An investigation by The Sun this week revealed that motorists named Mohammed are being charged up to £919 more in car insurance than men with typically white, English names. Some of the UK’s largest insurance providers are alleged to have each quoted a higher insurance premium to clients named Mohammed. When the paper made an identical application in the name of “John Smith”, they were quoted significantly lower rates.
The insurers have denied discrimination, with one of the biggest names saying on Twitter that their insurers “do not and never have used a customer’s name or any other piece of information to rate on race. The insurance quotes in the news today were not like for like.” Another major insurer told The Sun investigator that it “did not discriminate” and that they would look into the allegations further.
Whether or not the Sun story turns out to be accurate, the discriminatory nature of insurance is well-documented. In 2012, the EU introduced legislation to prevent insurers from implementing gender-based premiums, since up to then men had been charged more. The issue has not gone away – in 2015, Stephen McDonald, an economist at Newcastle University, reported that insurance providers bypass EU regulations that prevent gender discrimination.
Meanwhile being penalised is nothing new to the Muslims who are frequently overlooked for jobs because of Muslim-sounding names, routinely pulled aside for extra security questioning or dragged off planes while on their holidays. In an analysis by community cohesion group Faith Matters, stop and search practices are more than twice as likely to target people of colour, and an Asian is 80 times more likely than a white person to be detained at a port or airport.
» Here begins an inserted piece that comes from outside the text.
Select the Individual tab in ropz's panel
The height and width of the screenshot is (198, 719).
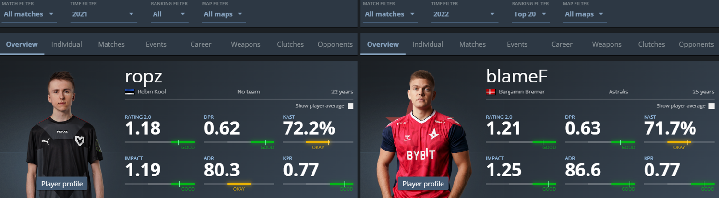[x=67, y=44]

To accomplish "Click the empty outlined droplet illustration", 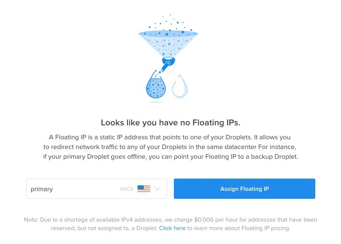I will click(180, 87).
There are also more subtle injustices embedded in the insurance model. As a matter of routine, insurance companies consider the postcodes and crime rates of motorists when deciding on policy rates. In short, those living in impoverished areas are likely to pay a higher premium for their insurance, regardless of how frequently they claim on their policies.
Perhaps Mohammeds live in high-crime areas, then, as the benefit-of-the-doubters on social media claim. But in that case, how is this anything more than a poverty tax? And if so, shouldn’t we contest it, in the same way that campaigners have taken up the cause of lower income households forced to use more expensive prepaid meters which trap them in a cycle of fuel poverty?
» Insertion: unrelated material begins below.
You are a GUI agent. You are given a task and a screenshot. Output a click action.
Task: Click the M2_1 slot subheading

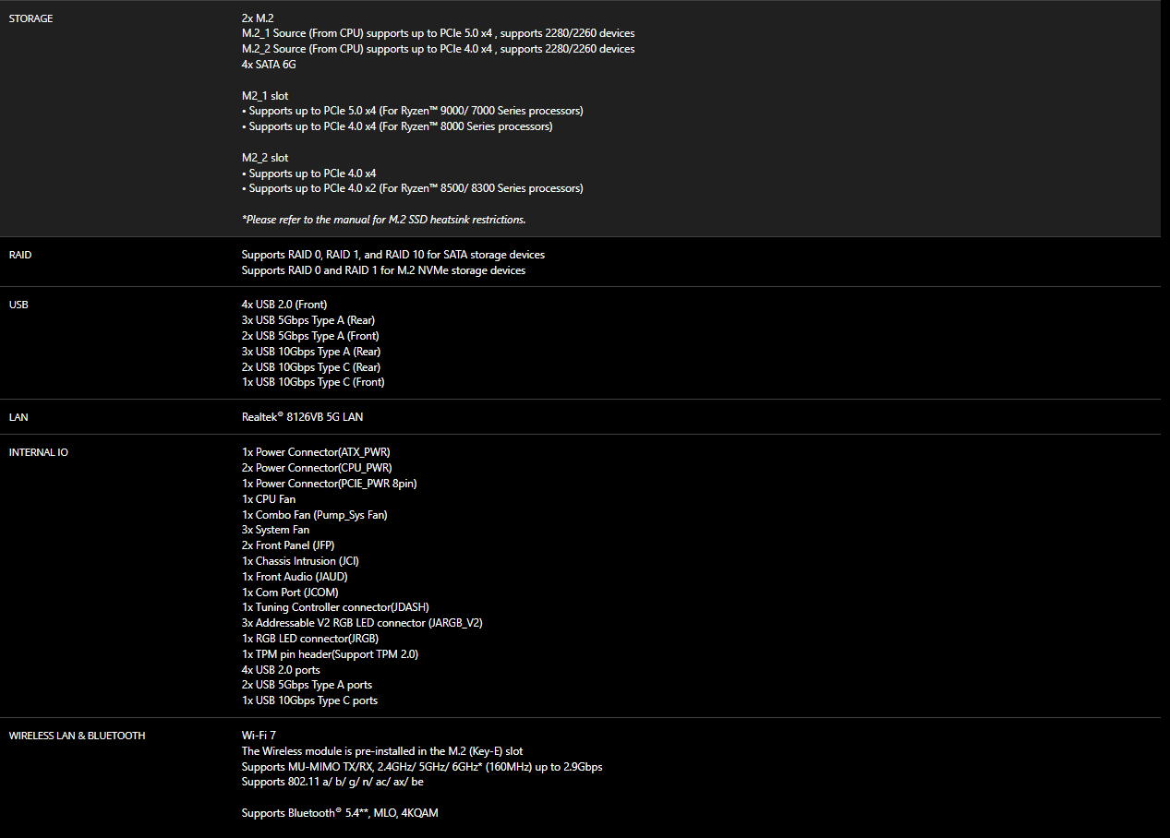click(x=265, y=95)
If Mohammeds are being quoted a higher premium than John it would simply be a symptom of the structural biases and discrimination that permeate throughout the commercial and corporate worlds. If Mohammed can’t get a foot in the ladder at work, or can’t rent a flat in a better postcode, then he will be paying a discriminatory premium his entire life – or until this unethical and illogical insurance practice is outlawed.
It should not be the responsibility of marginalised communities to hold companies to account for their discriminatory practices. In the United States, health insurance providers will charge on average 15- 20 per cent more to cover a smoker, but this is freely available information. Mohammeds don’t get to choose their name or ethnicity.
Almost all Mohammeds are Muslims, so it’s easy to understand the outrage towards the insurers, who are now writing to clients denying their policies are discriminatory. Insurance providers must be transparent about the process that resulted in men with one overtly Muslim name being charged almost one thousand pounds more for insurance.